On the third day of our trip we were entering Delaware Bay. The forecast wasn’t looking good. The news was predicting a huge storm off the coast of Delaware, right in our path. Being the worry wart I can be at times, I asked if we should try and head into shore to let the storm pass. Gary and Brian were confident we could make it and the ship would be fine. It was decided to pull into the bay and anchor to ride out the storm. We all went through the entire ship to double check that everything was secure. We knew we may be in for a rough night. Most of the guys were taking it in stride. Though they were cautious, they felt confident in both their abilities as well as the ships to withstand the storm. I, on the other hand, did not share in their confidence at that moment.
By about 10:00 pm, we had been rocking in 20’ waves for hours. They were actually washing over the wheelhouse. You could barely see outside the pilot house windows as the snow and sleet were blowing sideways. The wind was howling and at times so loud you could hardly hear the person next to you. I kept watching the faces of the more experienced sailors to see if they were getting more concerned. Needing to calm my nerves, I decided to go to my room and lie in my top bunk. I needed to be alone to try and quiet my inner self. As I lie in my bunk holding onto the handle on the ceiling, I did some deep breathing exercises. I tried not to let my mind go elsewhere. I kept telling myself to think of pleasant things. I would envision, step by step, picking up my granddaughter and driving to the beach (her favorite place to go). I would think about our conversations and the endless questions she asked of me in her tiny voice.
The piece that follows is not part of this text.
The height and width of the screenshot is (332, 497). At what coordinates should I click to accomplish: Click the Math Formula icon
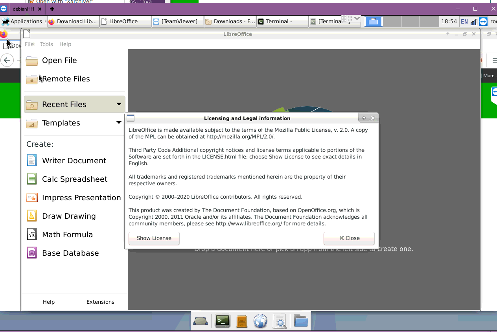pos(32,234)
Every few minutes, I would say a prayer to God asking that he helps us through this storm. I tried with every inch of my being not to allow my mind to wander to the “what ifs”.
For a short while I actually dozed off and somehow didn’t fall out of my bunk. I awoke abrupty to one of the crew members banging on my door stating that Capt. Esper required all aboard to grab their life jackets and head to the pilot house. The storm was now a full blown nor’easter. My eyes were as wide as saucers as I tried to adjust to the darkness. The ship rolled to one side and I was tossed from my bunk to the floor. I was then thrown from one side of the room to the other. I grabbed ahold of the bedpost for dear life and tried to gather my thoughts. I reached for my life jacket and a picture of my children. I can truly say I have never been that frightened in my life, that this would be the end. I felt myself quickly go into a full blown panic mode.